What this task involves>
Copy the records below word for word, starting with the line that contains "You are a GUI" and going on through the line that contains "pos(1007,801)". Leave the pictures out of your copy.

Provided records>

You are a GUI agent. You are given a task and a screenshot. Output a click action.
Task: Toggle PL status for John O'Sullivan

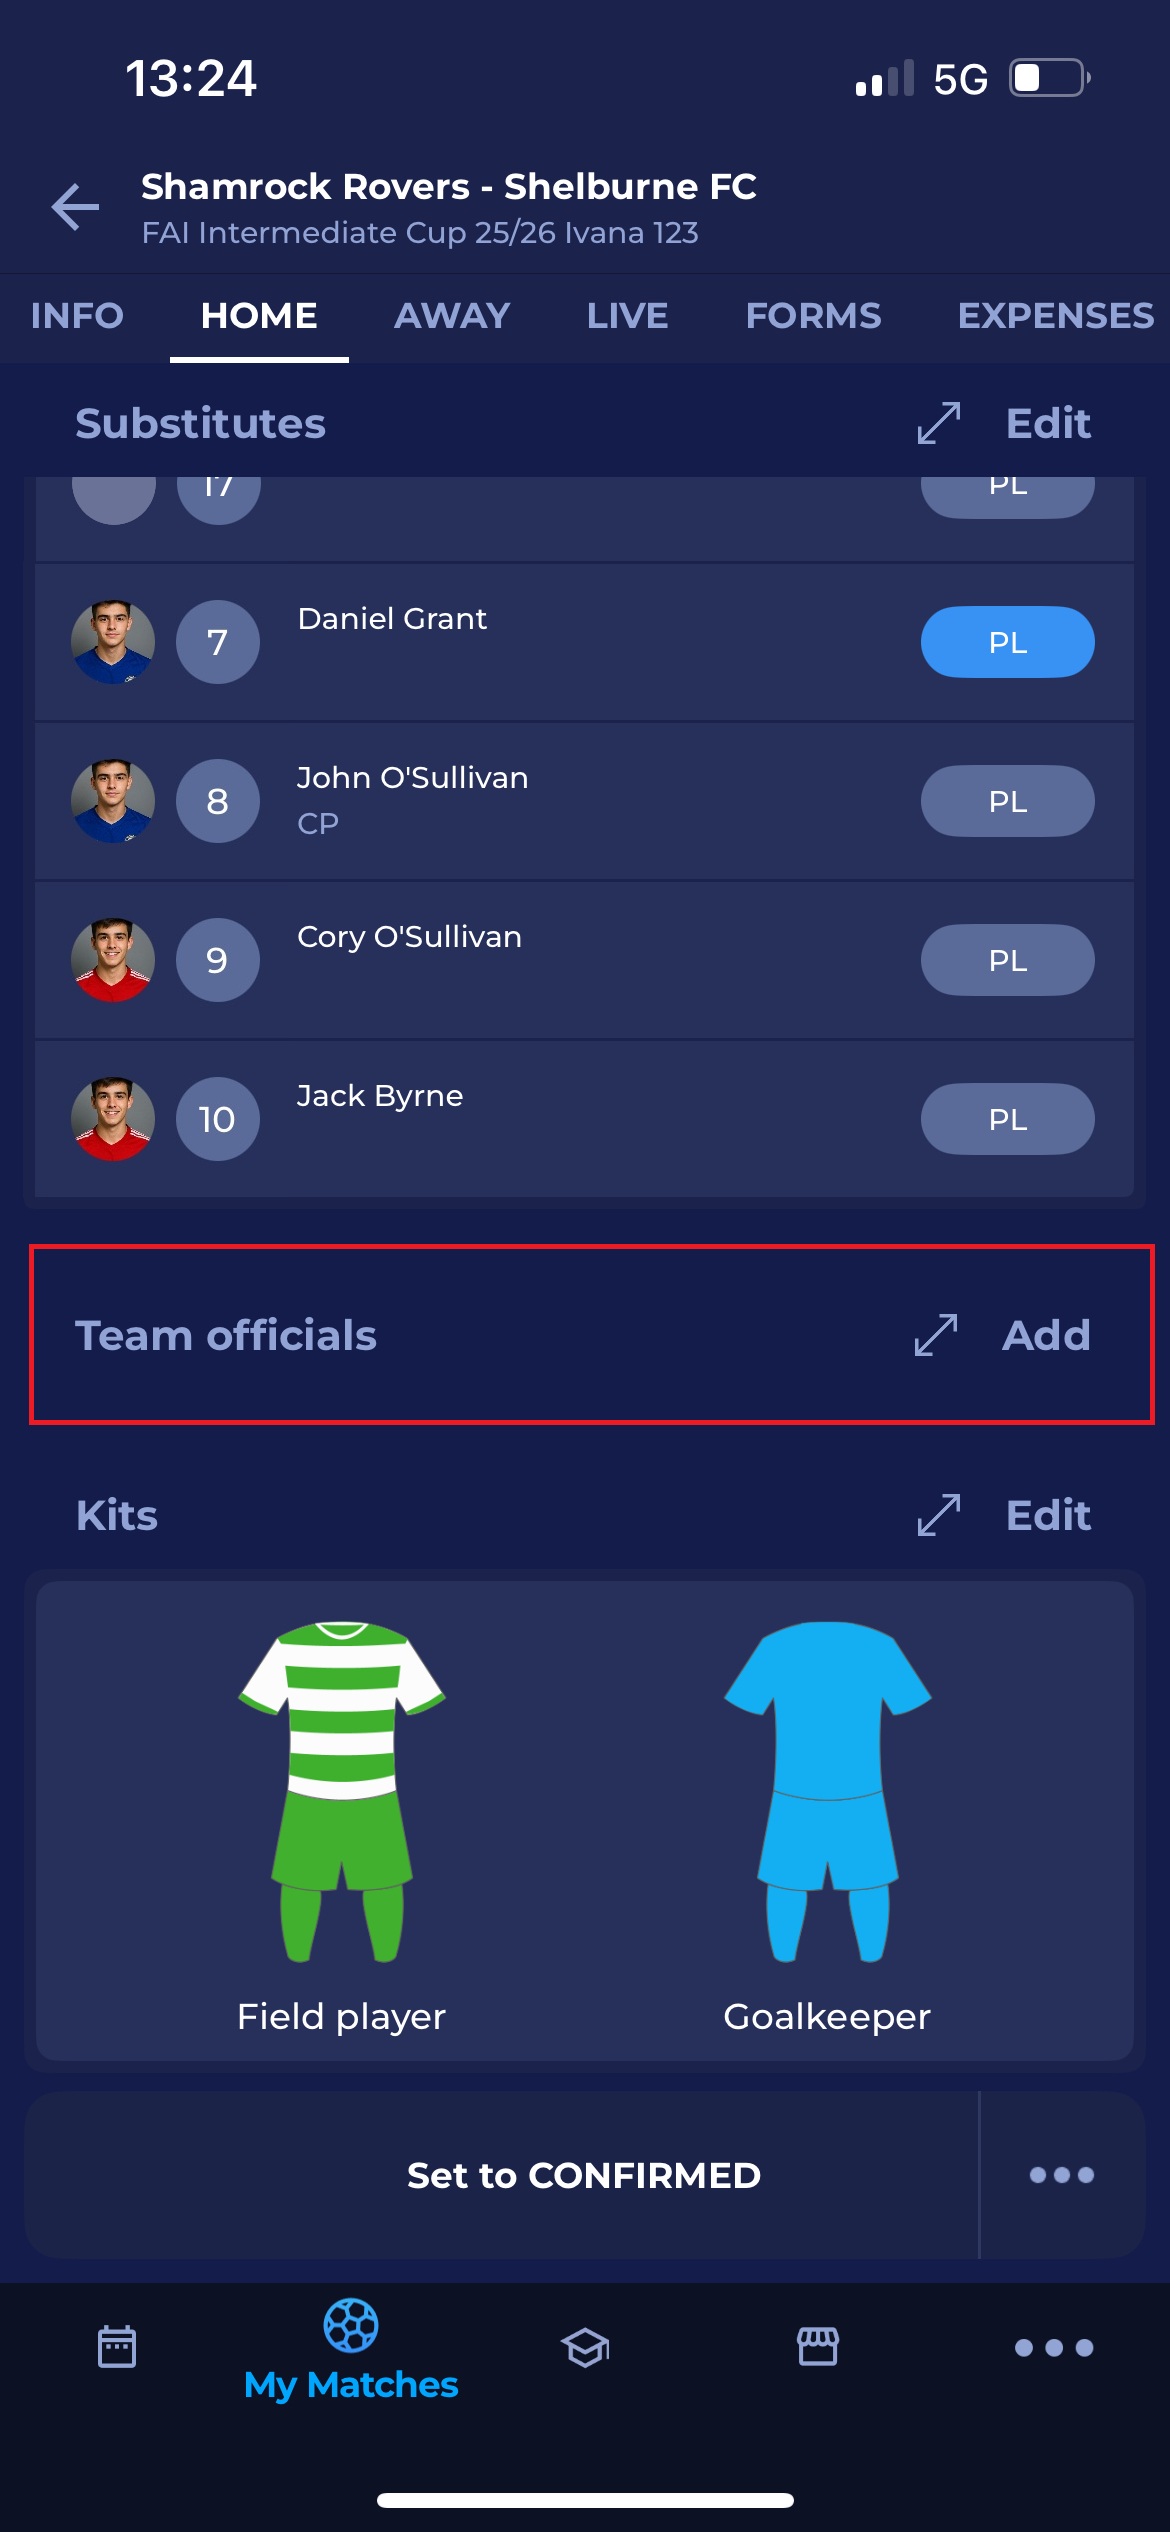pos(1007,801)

==

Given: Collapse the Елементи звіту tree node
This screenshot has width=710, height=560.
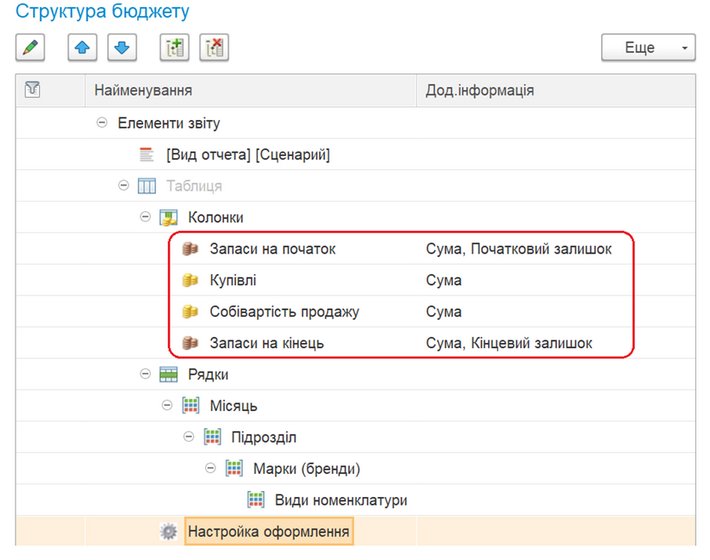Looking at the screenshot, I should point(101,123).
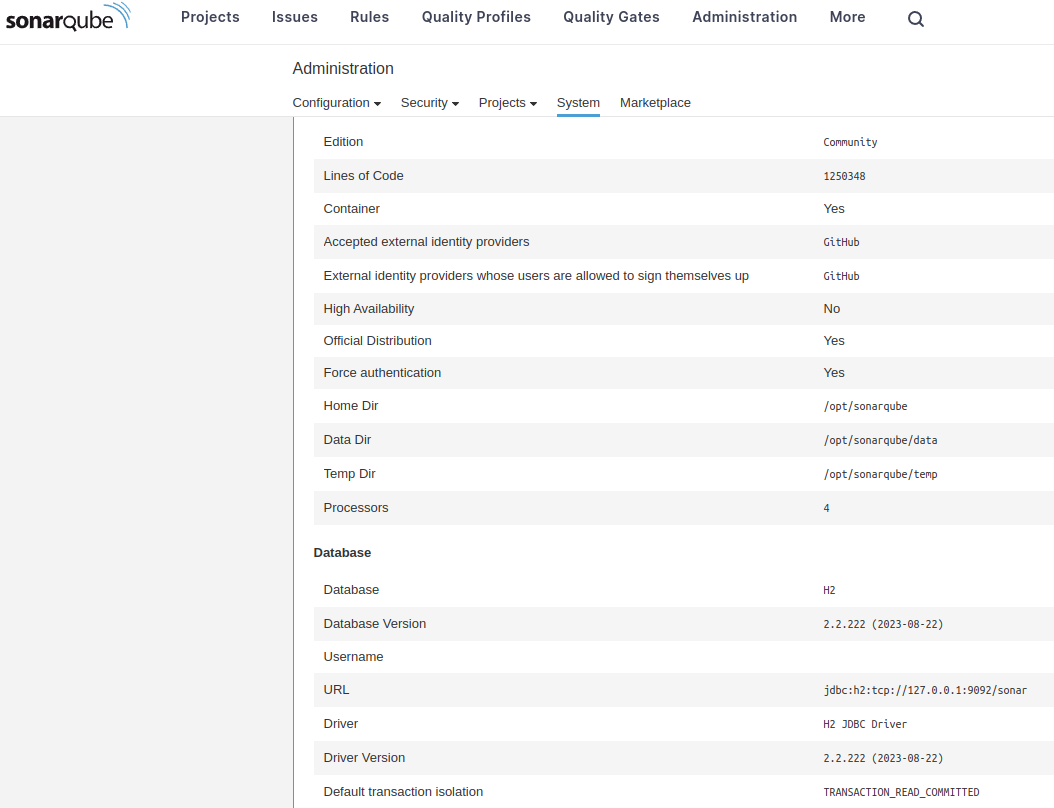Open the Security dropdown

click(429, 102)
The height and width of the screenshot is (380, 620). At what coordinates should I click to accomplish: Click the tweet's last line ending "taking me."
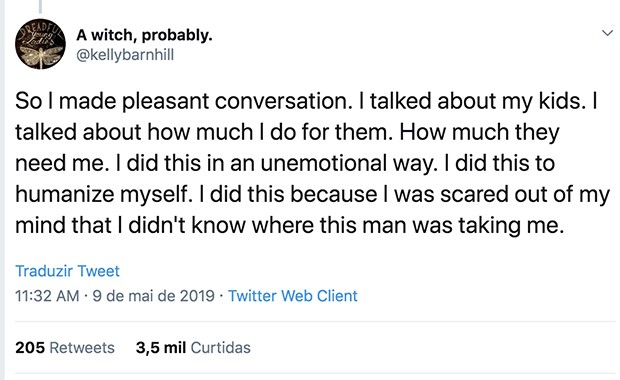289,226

---

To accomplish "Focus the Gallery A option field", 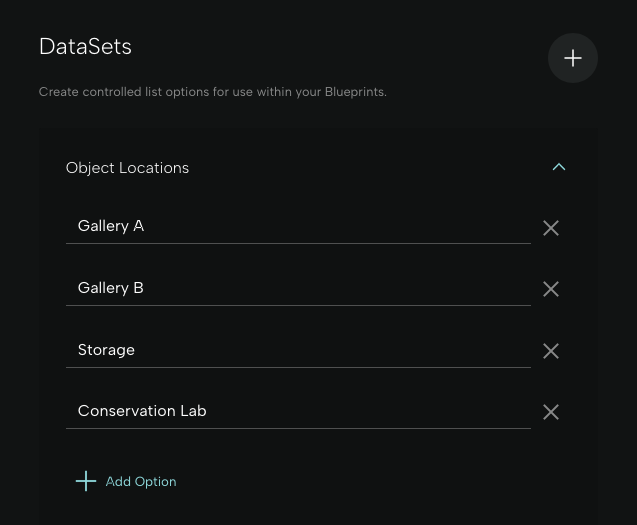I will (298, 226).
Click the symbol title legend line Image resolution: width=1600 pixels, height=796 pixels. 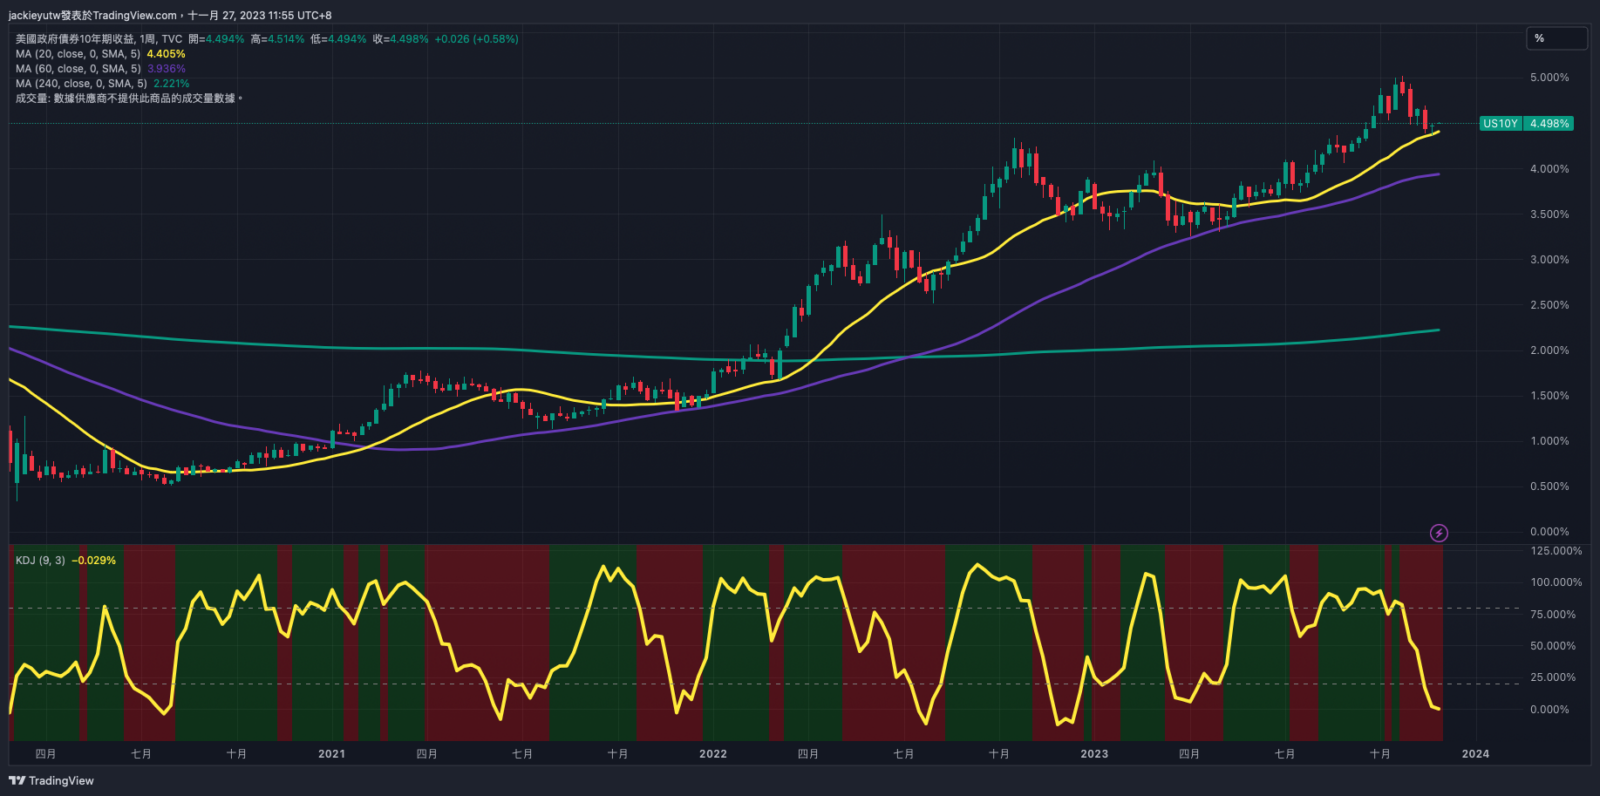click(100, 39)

Expected answer>
You are a GUI agent. You are given a task and a screenshot. Output a click action.
Task: Toggle PL status for John O'Sullivan

pos(1007,801)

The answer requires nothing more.